Will Campbell worked with Martin Luther King, Jr., whose memory and testimony we especially remember this weekend.  King, like Samuel, heard the call of God.  At first it was a call to ministry, to be a pastor; then it was a call to lead the way to justice and love through the dismantling of Jim Crow. But as in the time of Eli, he found his way hindered, especially by ministers and good church going people whose loves had been disordered, unready to share in a new creation.

 

In his famous Letter from a Birmingham Jail, King addressed these people after a group of white ministers urged him to moderate his work and slow his efforts for justice. In that letter he wrote,

 

“Wherever the early Christians entered a town the power structure got disturbed and immediately sought to convict them for being 'disturbers of the peace' and 'outside agitators.' But they went on with the conviction that they were a 'colony of heaven' and had to obey God rather than man. They were small in number but big in commitment… They brought an end to such ancient evils as infanticide and gladiatorial contest. Things are different now. The contemporary Church is so often a weak, ineffectual voice with an uncertain sound. It is so often the archsupporter of the status quo. Far from being disturbed by the presence of the Church, the power structure of the average community is consoled by the Church’s silent and often vocal sanction of things as they are.”

 

The question in King’s day, just a few decades ago, has not gone away. It is a question of call and response.  Will we listen for what God is calling us toward and will we answer that call with courage?  Or will we go along with the general noise of the status quo, offering a “weak, ineffectual voice with an uncertain sound”? 

 

The call that brings forth our being, is still at work, walking along side us, creating a new world even amid the noise, both inside and out, that makes it hard to listen.

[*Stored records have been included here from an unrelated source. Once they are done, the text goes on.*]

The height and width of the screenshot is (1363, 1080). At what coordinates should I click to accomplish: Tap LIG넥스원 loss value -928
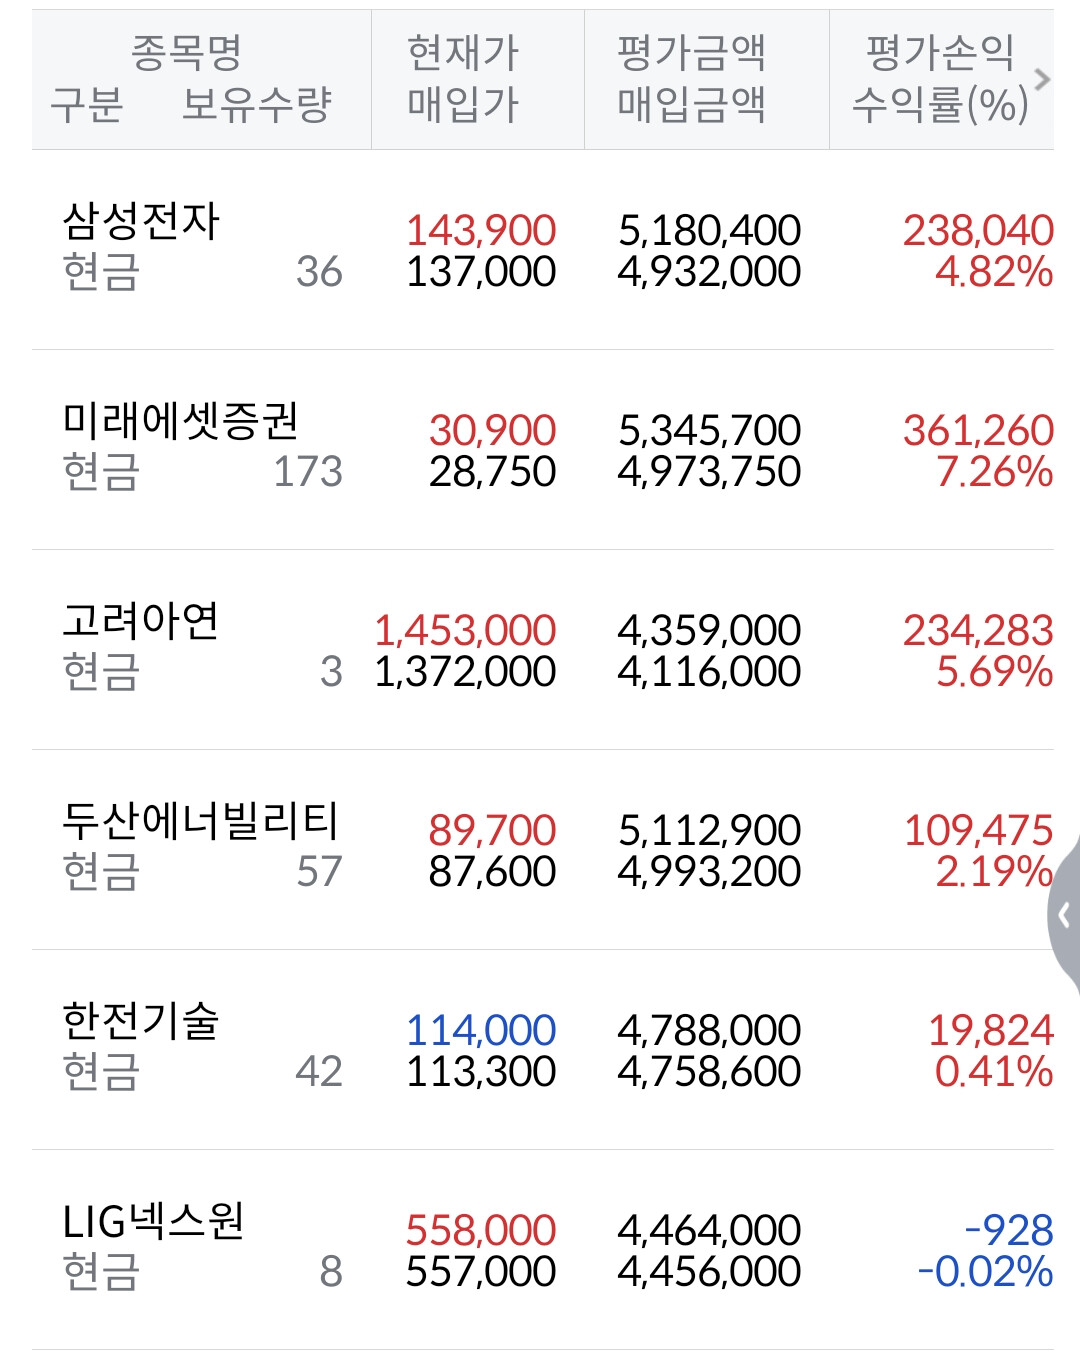(x=1008, y=1231)
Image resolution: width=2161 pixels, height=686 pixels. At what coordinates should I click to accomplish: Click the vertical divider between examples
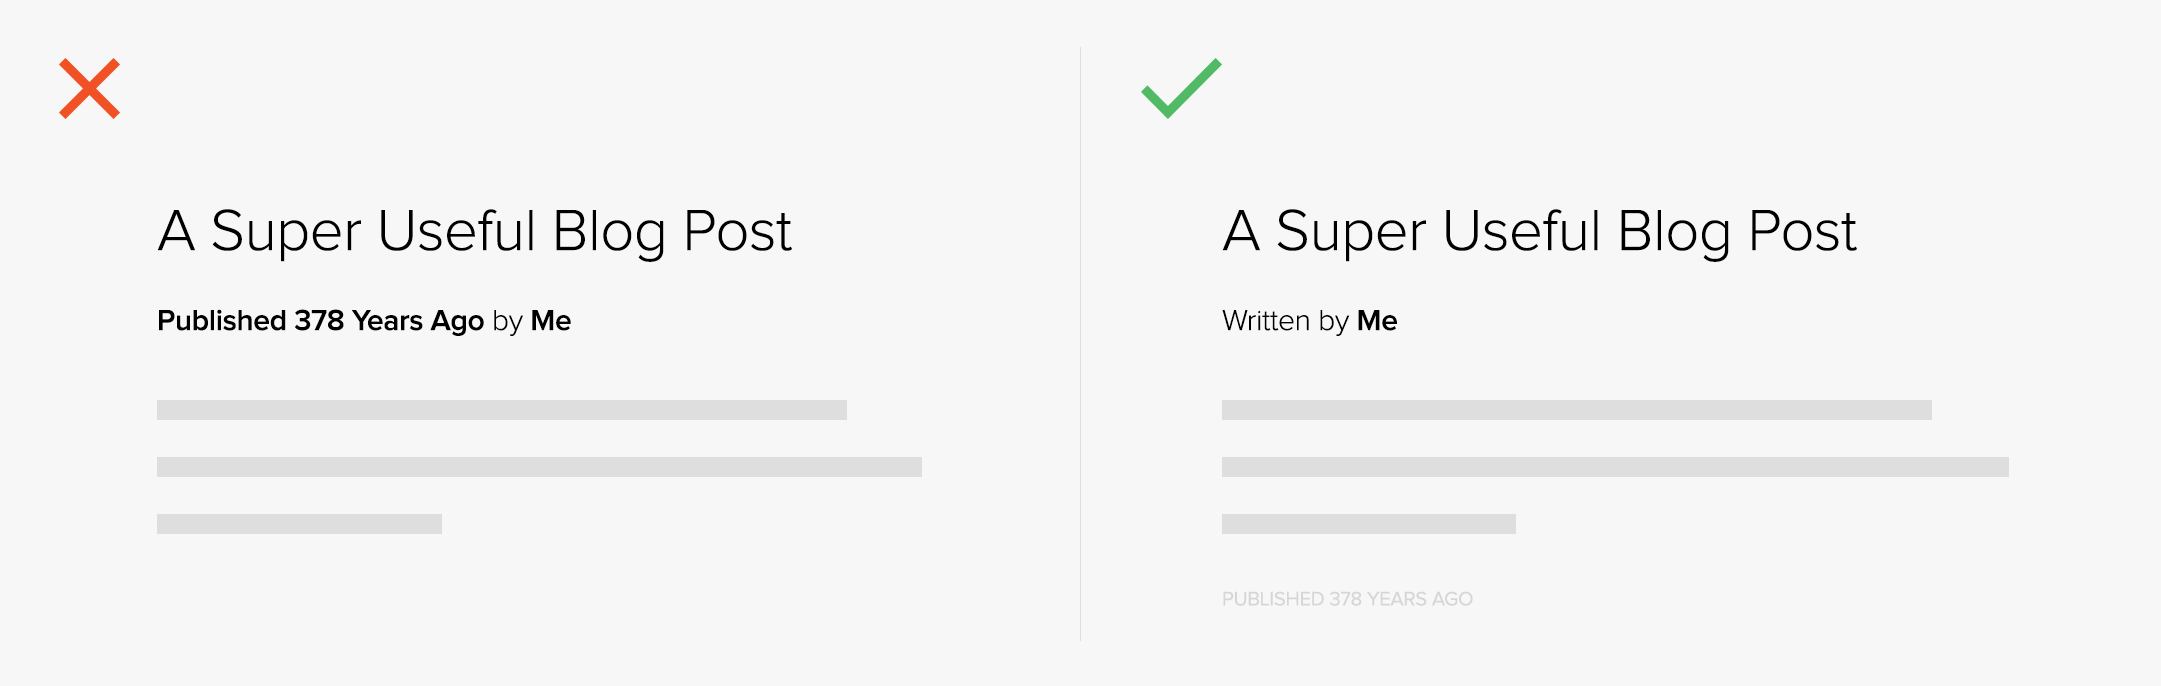point(1080,343)
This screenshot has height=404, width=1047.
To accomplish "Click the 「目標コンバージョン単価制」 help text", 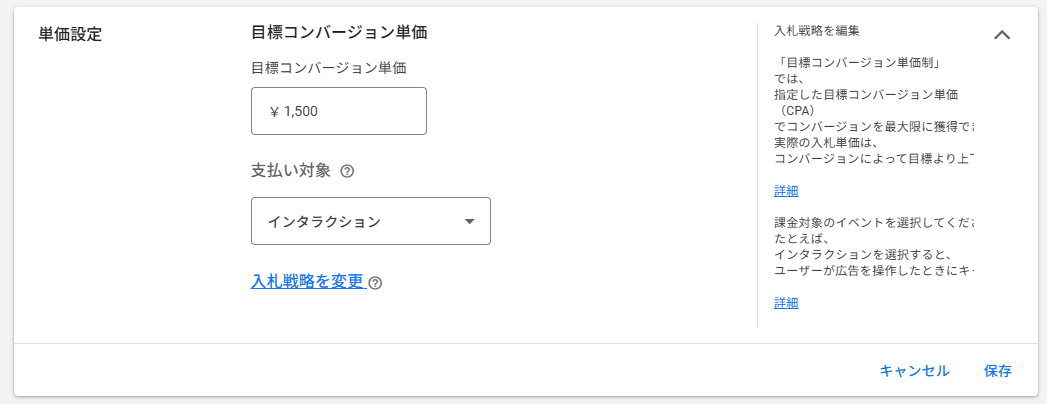I will 860,62.
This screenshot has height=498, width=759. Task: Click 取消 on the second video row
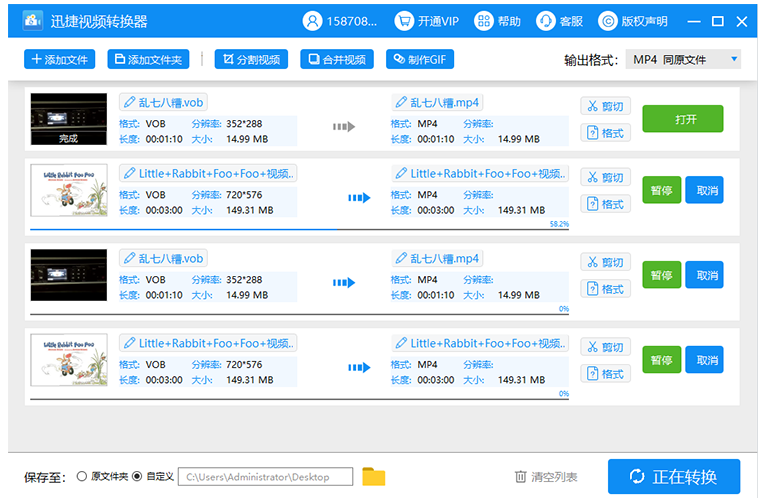coord(703,190)
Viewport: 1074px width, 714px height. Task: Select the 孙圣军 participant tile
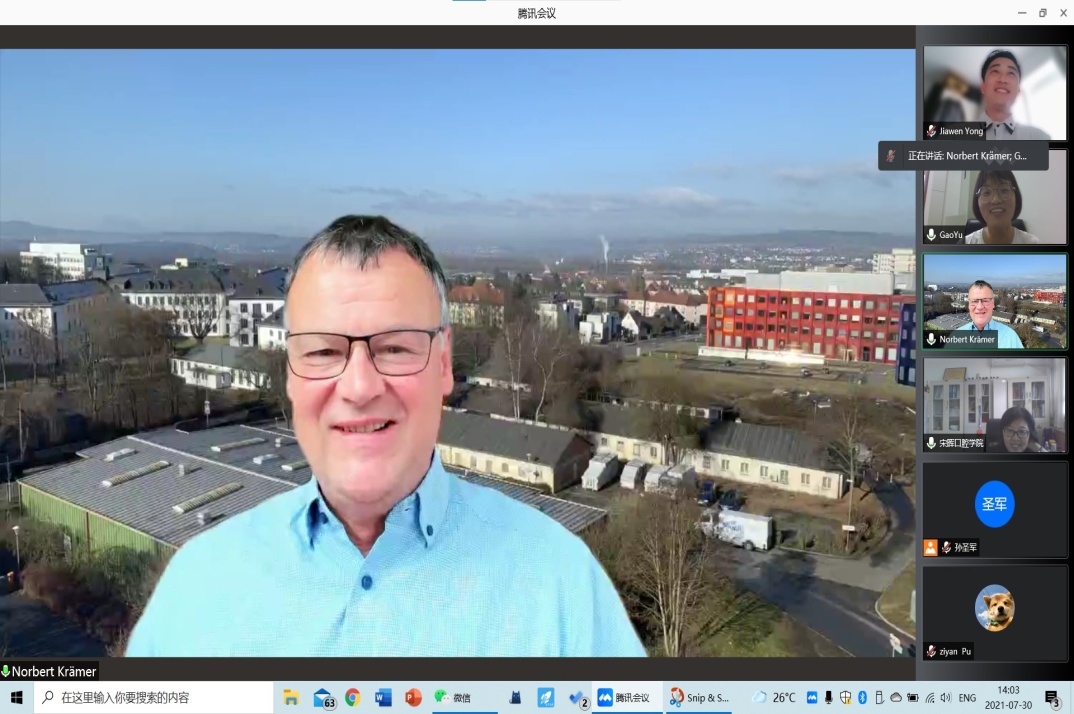coord(994,508)
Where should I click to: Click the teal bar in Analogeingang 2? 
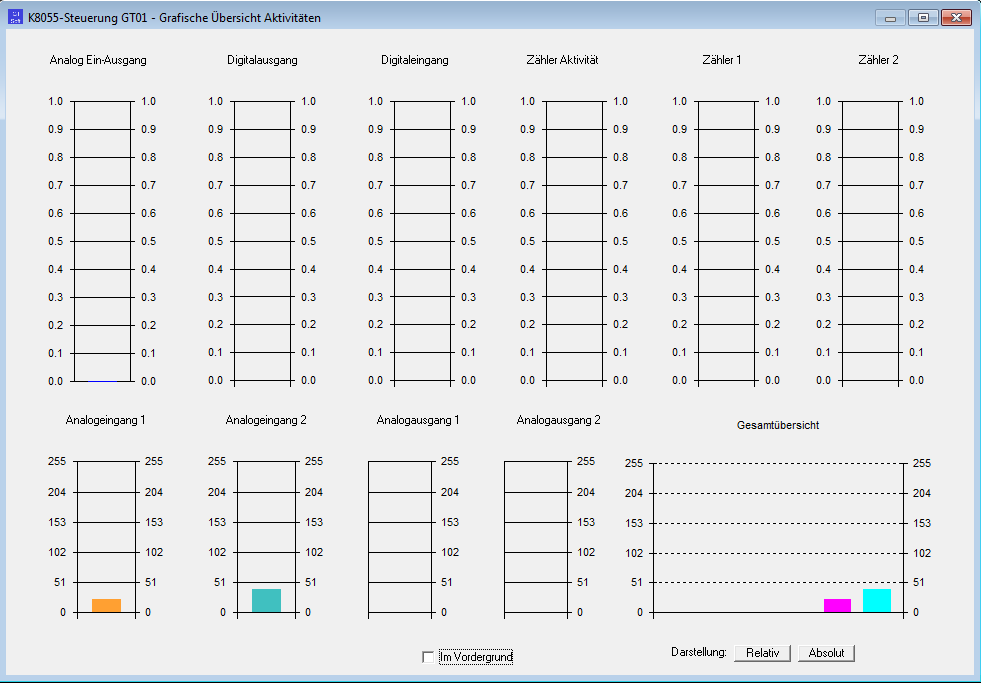(267, 600)
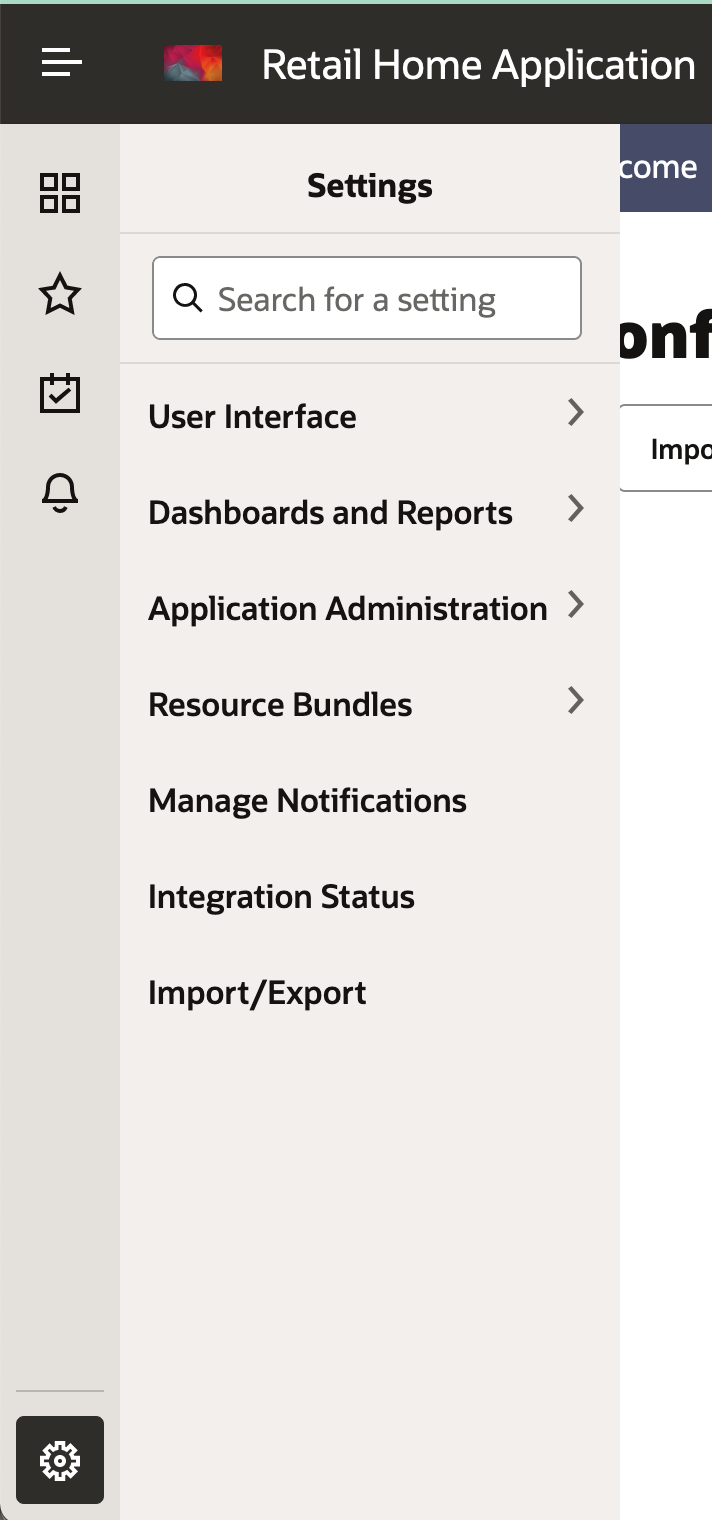Expand the Dashboards and Reports chevron
Image resolution: width=712 pixels, height=1520 pixels.
click(x=575, y=509)
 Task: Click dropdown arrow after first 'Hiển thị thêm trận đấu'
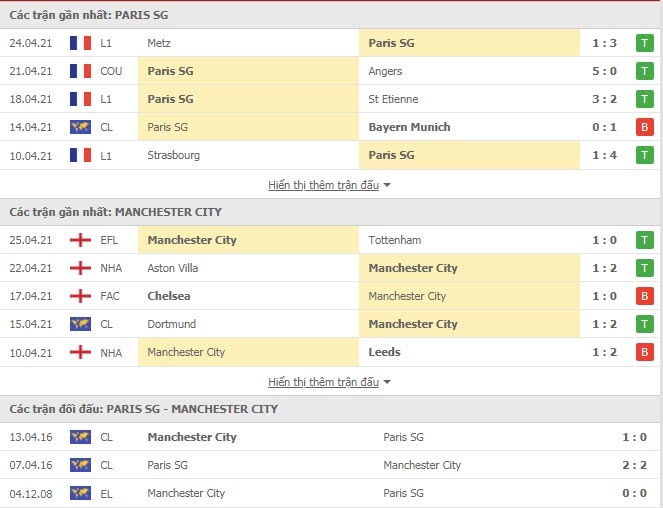(387, 185)
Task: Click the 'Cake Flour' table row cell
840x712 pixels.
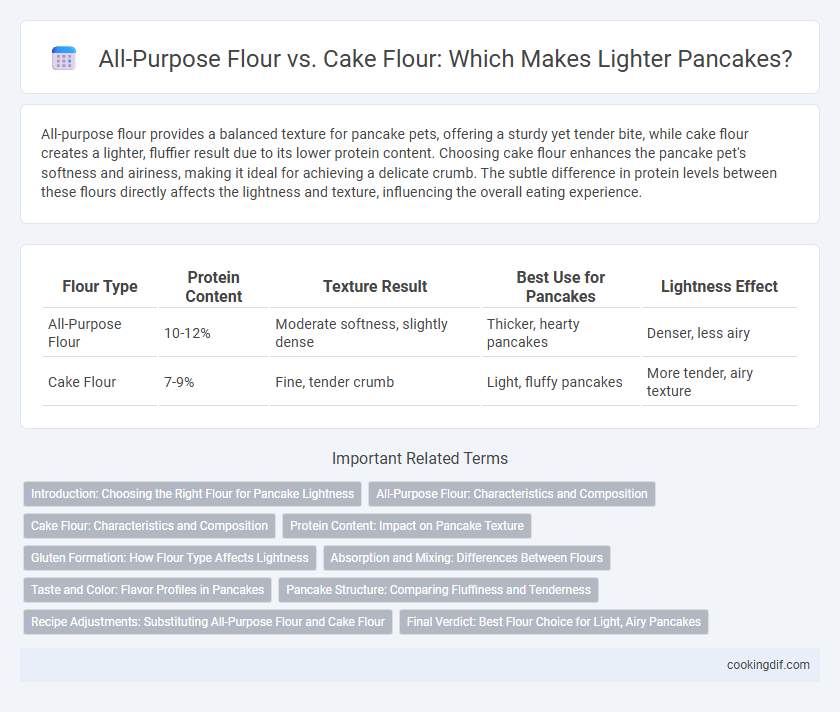Action: tap(100, 382)
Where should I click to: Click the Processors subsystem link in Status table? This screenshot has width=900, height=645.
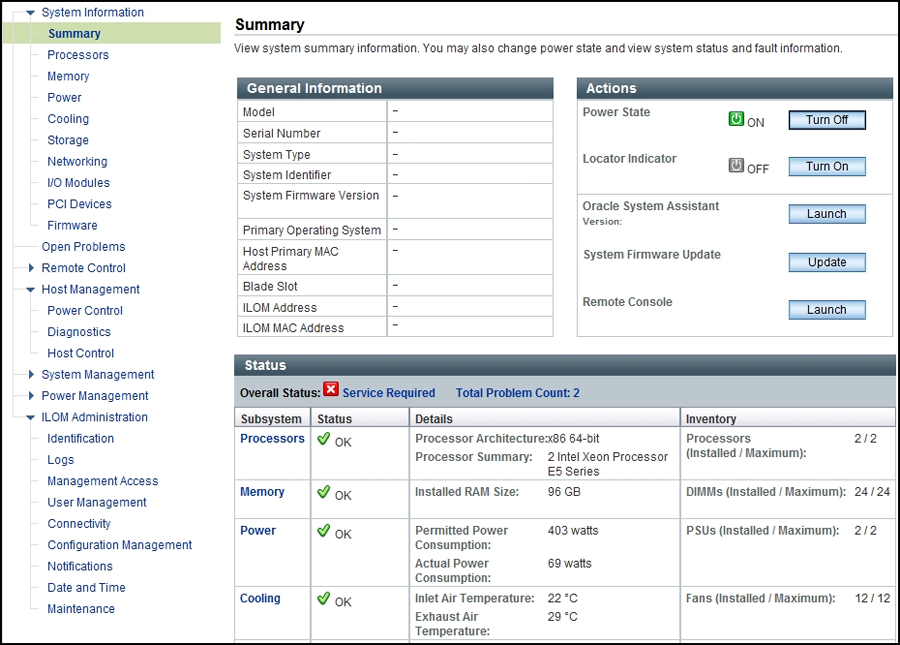(x=272, y=438)
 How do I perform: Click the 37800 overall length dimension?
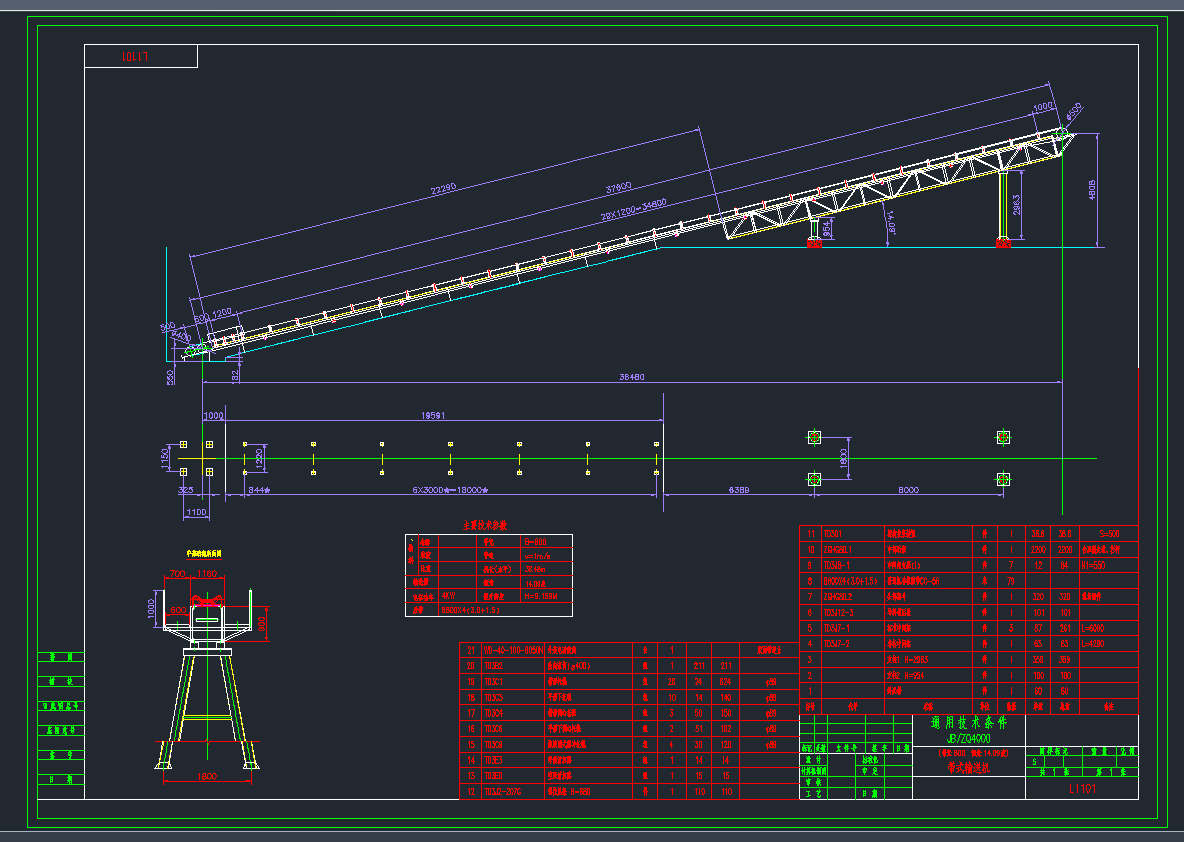pos(616,189)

Our work is to learn to hear the call, practicing our listening, so that we can pick out the voice God from among the chatter of the world.  It takes time in silence and solitude, in the quiet of the night saying like Samuel, “Speak, Lord, for your servant is listening.”  But to join the communication we must also respond like King and those early Christians he cites, living with courage and boldness so that God’s song of justice can rise from the din. In that listening and responding we will join in the great communion and communication of Love that is always calling, from age to age, creating anew.  Amen.